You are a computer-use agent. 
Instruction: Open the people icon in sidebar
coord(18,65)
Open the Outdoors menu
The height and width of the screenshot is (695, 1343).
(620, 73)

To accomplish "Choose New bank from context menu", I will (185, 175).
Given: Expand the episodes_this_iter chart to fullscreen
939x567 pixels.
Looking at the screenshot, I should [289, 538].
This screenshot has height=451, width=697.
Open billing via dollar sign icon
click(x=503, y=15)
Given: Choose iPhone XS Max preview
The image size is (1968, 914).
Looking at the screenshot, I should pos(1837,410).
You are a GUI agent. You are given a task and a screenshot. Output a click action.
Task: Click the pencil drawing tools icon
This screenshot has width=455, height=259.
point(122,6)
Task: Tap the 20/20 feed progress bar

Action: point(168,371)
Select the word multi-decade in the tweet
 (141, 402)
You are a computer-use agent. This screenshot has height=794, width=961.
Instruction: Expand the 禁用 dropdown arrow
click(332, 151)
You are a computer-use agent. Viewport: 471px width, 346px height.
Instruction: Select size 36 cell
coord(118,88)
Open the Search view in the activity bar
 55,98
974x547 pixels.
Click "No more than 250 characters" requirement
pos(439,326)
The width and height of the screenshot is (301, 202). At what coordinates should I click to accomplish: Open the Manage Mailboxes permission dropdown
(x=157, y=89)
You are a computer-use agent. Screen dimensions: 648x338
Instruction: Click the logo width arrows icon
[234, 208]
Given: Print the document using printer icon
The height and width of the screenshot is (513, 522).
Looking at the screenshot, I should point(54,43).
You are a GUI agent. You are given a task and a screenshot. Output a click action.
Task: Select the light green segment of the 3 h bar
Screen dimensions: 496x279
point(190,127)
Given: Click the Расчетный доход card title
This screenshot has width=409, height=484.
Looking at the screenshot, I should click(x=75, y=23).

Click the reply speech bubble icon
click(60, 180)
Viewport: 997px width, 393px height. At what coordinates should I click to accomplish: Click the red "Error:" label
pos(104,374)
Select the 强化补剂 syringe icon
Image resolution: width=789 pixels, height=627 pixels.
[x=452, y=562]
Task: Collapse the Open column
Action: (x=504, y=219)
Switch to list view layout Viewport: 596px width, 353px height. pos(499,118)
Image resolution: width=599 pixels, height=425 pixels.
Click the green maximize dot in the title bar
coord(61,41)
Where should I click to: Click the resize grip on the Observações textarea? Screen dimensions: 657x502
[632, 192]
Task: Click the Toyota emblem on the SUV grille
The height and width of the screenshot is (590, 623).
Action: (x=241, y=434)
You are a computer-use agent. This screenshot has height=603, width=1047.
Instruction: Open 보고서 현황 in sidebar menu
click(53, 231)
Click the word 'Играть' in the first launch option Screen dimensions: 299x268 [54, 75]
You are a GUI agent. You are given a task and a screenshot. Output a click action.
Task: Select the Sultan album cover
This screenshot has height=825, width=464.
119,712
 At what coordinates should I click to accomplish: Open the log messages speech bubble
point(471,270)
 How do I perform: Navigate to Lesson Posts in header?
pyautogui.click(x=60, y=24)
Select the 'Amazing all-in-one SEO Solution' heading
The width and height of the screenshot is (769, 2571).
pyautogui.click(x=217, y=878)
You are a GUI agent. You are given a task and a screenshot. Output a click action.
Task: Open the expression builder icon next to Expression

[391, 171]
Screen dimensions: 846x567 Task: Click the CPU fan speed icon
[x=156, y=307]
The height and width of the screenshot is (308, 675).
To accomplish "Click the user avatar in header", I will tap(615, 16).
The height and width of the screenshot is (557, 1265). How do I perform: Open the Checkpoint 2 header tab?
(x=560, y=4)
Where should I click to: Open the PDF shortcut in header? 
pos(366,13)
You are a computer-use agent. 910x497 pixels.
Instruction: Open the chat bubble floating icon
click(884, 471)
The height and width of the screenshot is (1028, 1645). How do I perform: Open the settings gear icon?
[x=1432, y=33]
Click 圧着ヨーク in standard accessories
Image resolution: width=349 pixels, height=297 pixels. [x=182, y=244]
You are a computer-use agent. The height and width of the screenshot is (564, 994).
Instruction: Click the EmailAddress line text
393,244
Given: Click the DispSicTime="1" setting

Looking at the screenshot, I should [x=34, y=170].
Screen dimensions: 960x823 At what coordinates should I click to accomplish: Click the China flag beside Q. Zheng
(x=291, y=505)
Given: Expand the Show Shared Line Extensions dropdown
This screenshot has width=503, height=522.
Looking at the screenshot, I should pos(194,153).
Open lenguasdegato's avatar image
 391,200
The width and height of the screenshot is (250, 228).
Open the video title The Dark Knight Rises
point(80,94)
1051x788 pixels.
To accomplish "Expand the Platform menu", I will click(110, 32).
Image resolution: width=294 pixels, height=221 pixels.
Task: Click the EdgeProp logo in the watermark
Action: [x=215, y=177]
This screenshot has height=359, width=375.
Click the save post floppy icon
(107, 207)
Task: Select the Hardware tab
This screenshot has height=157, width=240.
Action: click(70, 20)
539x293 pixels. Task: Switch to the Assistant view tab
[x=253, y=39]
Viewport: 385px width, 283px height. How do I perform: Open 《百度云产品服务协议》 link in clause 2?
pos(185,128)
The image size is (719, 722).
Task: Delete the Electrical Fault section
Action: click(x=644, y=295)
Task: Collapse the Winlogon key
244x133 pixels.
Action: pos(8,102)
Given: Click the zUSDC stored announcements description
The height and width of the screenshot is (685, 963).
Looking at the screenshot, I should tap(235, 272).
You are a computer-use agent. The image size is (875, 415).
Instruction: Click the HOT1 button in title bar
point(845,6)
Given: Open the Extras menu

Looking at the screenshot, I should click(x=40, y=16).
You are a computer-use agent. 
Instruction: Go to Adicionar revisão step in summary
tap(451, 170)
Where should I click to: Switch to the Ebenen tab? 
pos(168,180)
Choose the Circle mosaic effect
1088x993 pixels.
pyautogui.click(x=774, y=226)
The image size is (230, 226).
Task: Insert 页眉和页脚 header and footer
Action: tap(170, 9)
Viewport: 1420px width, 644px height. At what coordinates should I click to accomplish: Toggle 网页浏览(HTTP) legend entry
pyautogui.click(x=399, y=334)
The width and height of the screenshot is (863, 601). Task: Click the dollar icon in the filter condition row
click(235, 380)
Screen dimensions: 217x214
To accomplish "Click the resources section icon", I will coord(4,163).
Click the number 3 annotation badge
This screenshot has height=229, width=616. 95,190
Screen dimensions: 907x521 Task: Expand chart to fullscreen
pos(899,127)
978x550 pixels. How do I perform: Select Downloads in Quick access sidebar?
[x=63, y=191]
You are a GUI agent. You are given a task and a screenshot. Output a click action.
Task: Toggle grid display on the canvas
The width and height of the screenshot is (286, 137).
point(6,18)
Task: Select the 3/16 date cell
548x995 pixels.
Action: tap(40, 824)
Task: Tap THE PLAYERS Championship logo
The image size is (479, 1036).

• [What is expected]:
Copy every line in the entries above that has the string "computer" in it.

• [Reply to the task]:
You are a computer-use agent. 
You are a computer-use agent. This screenshot has height=794, width=961.
You are a computer-use agent. Viewport: 471px width, 346px height.
You are a computer-use agent. Screen dimensions: 648x338
You are a computer-use agent. This screenshot has height=603, width=1047.
You are a computer-use agent. 910x497 pixels.
You are a computer-use agent. The height and width of the screenshot is (564, 994).
You are a computer-use agent. The image size is (875, 415).
You are a computer-use agent. 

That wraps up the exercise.